Edvard Munch's 'The Scream' may not actually be screaming at all
Video report by ITV News Arts Editor Nina Nannar
The Scream is one of the most famous images in the world (as well as becoming the face of a 90s horror movie franchise).
But if you see a man screaming when you look at it, you may have been looking at it all wrong.
Curators at the British Museum, where a black and white lithograph of Edvard Munch's masterpiece has now been installed, say it doesn't show someone emitting a scream at all.
In fact, they say actually depicts someone hearing one.
The revelation comes from a small inscription by Munch on the lithograph which is missing from the better-known coloured-in version, and which references Munch's inspiration for creating it.
Exhibition curator Giulia Bartrum described how the image depicts an experience Munch had while walking by a fjord overlooking Oslo in 1892, when the sky turned blood red.
The inscription reads: “I felt the great scream throughout nature.”
"The figure is holding the hands to the ears as if blocking off the scream," she added.

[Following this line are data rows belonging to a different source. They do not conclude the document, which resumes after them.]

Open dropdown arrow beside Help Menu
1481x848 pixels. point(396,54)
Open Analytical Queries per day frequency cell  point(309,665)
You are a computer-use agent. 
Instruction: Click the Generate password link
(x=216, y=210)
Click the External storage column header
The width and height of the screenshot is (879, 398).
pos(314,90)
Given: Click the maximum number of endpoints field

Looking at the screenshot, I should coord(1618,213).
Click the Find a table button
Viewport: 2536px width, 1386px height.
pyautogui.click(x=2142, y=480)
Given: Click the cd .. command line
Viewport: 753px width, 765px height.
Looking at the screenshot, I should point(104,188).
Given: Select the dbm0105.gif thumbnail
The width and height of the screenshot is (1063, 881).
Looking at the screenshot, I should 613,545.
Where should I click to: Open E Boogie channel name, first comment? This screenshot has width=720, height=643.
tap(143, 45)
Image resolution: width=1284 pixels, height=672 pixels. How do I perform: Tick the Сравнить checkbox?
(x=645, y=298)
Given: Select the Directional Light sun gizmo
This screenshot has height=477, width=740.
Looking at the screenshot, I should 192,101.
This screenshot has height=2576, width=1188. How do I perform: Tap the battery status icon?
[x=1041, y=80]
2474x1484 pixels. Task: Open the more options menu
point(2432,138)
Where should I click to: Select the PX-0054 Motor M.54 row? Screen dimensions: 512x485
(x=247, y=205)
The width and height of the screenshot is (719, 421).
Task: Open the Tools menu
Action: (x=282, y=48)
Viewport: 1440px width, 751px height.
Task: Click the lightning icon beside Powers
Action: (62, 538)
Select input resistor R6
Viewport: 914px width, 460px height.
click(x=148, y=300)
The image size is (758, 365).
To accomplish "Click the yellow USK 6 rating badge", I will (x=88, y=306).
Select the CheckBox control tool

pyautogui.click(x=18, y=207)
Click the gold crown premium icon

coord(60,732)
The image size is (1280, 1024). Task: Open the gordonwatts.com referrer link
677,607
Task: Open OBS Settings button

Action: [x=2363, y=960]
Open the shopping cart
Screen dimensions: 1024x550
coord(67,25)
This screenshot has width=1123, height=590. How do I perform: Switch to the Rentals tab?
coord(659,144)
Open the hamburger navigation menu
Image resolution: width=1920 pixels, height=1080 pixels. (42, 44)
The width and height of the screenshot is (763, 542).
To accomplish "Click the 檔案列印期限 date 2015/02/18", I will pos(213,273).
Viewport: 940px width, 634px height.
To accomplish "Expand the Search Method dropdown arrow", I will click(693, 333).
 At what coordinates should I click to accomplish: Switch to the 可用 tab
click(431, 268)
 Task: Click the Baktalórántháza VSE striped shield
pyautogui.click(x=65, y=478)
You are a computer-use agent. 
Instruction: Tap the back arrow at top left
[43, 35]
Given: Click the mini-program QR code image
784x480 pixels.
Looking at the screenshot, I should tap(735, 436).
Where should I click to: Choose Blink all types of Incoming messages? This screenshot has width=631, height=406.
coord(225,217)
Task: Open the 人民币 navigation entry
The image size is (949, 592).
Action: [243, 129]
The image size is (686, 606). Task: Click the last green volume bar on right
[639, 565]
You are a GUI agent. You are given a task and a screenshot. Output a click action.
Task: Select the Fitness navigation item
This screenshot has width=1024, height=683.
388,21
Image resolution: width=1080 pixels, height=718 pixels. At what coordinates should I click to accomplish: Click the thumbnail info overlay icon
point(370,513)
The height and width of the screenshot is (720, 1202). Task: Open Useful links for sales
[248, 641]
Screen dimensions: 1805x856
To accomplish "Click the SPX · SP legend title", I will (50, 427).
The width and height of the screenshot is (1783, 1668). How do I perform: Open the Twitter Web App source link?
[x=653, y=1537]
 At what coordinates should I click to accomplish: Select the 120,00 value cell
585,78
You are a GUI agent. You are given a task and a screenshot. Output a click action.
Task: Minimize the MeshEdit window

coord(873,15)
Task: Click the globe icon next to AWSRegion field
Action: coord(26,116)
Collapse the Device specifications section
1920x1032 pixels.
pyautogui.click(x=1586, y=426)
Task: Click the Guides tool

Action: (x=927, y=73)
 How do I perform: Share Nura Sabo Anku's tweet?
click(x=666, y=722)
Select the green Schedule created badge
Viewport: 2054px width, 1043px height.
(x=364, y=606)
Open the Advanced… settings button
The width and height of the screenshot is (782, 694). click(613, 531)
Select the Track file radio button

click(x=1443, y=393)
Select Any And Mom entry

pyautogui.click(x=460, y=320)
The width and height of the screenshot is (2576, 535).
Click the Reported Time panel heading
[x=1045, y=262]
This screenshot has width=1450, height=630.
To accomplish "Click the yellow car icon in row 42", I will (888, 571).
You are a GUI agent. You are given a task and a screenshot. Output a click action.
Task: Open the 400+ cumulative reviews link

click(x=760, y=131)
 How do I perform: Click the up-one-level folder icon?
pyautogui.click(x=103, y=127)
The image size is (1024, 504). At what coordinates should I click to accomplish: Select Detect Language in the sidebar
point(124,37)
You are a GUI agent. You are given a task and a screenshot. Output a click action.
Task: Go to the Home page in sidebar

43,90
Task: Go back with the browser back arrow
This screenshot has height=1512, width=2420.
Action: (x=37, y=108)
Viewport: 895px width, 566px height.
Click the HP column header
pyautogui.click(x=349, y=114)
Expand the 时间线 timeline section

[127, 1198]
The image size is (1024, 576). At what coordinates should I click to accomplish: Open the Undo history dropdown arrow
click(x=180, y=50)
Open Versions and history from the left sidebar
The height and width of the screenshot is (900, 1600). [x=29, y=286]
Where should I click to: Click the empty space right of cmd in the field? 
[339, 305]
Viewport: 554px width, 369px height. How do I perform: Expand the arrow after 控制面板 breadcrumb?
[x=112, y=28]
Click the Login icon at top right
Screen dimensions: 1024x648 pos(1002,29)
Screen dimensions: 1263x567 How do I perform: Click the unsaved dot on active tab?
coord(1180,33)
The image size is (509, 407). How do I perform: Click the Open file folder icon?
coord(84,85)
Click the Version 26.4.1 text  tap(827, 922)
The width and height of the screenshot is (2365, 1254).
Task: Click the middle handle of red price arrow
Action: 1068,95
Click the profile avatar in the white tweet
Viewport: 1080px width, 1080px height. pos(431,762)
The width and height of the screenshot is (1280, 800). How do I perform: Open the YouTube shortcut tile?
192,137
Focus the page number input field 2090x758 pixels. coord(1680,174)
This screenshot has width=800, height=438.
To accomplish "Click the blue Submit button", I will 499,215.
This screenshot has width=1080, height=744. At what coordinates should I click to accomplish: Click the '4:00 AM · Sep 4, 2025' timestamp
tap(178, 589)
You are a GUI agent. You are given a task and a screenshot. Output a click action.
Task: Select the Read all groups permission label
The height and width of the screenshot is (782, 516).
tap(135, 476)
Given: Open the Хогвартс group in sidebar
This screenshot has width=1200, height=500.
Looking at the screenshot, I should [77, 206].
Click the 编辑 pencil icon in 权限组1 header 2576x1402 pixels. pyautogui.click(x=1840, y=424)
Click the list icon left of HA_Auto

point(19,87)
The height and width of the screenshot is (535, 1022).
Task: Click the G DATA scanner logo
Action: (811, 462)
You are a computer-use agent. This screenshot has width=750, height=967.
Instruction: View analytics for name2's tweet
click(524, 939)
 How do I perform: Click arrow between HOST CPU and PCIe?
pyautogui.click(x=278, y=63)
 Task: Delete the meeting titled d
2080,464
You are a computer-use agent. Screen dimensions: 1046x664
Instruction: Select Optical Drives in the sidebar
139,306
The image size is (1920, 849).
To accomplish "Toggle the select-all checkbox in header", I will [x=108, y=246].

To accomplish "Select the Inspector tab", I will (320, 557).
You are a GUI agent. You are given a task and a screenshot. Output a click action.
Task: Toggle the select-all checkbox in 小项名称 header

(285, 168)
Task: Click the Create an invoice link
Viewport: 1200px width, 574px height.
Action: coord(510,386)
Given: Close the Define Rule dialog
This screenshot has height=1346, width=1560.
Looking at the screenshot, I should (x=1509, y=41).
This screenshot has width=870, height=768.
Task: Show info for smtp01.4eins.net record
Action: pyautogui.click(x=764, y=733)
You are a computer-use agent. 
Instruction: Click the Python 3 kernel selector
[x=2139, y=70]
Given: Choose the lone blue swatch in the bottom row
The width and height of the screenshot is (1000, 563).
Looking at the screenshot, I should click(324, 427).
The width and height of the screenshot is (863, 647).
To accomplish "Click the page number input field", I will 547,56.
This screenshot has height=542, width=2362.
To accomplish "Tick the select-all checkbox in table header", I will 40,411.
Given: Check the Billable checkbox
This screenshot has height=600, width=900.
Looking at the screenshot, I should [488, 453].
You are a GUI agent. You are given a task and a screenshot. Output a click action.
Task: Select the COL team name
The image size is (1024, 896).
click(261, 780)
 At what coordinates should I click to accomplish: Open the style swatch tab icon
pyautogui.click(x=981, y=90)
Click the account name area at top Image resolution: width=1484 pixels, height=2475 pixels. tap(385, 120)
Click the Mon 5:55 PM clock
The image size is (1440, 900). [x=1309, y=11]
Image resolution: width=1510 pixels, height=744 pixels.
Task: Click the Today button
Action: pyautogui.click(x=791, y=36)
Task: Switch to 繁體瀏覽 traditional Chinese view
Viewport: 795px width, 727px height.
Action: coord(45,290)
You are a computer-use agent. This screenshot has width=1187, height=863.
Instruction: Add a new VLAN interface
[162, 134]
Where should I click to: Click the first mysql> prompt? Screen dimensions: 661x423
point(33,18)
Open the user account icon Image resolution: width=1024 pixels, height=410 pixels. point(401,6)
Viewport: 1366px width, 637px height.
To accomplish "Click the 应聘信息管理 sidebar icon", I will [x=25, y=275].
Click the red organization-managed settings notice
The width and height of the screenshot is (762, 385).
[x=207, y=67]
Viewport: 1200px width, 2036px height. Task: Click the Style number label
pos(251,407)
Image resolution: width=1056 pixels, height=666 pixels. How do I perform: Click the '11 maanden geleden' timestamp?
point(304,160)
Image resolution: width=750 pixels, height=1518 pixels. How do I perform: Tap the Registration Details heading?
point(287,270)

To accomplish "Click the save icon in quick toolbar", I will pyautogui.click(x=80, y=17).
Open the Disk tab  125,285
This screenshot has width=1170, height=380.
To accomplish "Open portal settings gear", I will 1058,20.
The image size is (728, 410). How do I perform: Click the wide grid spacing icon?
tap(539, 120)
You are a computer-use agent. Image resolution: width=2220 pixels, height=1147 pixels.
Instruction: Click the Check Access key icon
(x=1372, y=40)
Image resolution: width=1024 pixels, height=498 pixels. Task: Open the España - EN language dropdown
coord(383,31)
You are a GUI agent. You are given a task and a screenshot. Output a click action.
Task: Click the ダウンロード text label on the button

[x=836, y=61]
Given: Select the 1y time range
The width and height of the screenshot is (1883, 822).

"The fact that the mouth is in the shape of a 'O', an 'ah' sound, doesn't necessarily mean at all that he's actually screaming. It's what he's hearing, and it's kind of shaking his whole body."
The debate over whether The Scream shows a man screaming or hearing a scream has raged for decades, but the director of the Munch Museum in Oslo, Stein Olav Henrichsen, said the British Museum was correct.
"There are lots of comments on this work, but we have Munch’s own words and this is someone covering their ears as they hear nature screaming," he told the Telegraph.
“But we do not mind at all if people interpret it in different ways."
The lithograph is one of the main attractions in an exhibition of prints by the Norwegian artist, who died in 1944.
Prints were how Munch made his name as an artist, and the exhibition is centred around this aspect of his work as well as his depiction of raw human emotion.
It will be the largest exhibition of his prints in the UK for 45 years.
Edvard Munch: Love And Angst will open on April 11 and run until July 21.